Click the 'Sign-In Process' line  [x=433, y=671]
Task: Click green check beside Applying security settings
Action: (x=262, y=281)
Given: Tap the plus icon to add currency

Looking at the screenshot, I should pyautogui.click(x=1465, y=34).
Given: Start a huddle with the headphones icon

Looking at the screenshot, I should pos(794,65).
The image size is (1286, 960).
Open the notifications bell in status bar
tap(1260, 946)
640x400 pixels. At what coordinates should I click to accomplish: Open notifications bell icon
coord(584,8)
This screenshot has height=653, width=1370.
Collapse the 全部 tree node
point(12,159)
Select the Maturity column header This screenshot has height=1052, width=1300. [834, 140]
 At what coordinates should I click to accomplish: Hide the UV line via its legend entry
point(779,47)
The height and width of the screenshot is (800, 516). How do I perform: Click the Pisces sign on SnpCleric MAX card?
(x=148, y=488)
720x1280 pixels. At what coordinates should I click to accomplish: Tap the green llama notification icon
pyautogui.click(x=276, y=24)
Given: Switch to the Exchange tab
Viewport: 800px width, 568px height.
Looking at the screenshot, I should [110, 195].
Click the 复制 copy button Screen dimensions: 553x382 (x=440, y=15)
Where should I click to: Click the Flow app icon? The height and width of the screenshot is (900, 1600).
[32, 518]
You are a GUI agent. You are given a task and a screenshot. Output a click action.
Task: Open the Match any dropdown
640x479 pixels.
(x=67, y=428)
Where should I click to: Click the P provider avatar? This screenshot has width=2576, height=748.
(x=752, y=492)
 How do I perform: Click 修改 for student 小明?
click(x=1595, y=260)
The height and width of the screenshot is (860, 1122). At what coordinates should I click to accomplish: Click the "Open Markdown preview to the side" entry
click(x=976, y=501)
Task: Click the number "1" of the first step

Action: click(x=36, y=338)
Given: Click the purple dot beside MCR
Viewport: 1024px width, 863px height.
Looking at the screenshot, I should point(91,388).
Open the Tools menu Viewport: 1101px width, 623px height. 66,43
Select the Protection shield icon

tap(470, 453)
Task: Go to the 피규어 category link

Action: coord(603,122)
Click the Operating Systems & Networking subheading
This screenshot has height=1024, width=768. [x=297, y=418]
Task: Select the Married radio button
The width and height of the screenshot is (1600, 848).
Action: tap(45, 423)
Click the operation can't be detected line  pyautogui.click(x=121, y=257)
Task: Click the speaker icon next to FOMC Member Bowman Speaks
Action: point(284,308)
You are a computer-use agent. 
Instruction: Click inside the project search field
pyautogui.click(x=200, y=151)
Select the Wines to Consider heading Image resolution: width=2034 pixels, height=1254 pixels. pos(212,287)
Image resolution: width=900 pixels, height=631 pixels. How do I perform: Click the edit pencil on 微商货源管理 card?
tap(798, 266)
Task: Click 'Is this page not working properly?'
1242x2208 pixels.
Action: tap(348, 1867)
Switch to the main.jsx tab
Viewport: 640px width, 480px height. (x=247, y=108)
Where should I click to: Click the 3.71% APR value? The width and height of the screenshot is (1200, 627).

* * *

## TASK DESCRIPTION
Your task is to retype the entries verbatim, starting with the line that holds "Task: Go to the 피규어 category link" and stopping after the line that holds "You are a computer-use agent.".

## SOLUTION BELOW
Task: Go to the 피규어 category link

Action: coord(603,122)
Click the Operating Systems & Networking subheading
This screenshot has height=1024, width=768. [x=297, y=418]
Task: Select the Married radio button
The width and height of the screenshot is (1600, 848).
Action: tap(45, 423)
Click the operation can't be detected line  pyautogui.click(x=121, y=257)
Task: Click the speaker icon next to FOMC Member Bowman Speaks
Action: point(284,308)
You are a computer-use agent. 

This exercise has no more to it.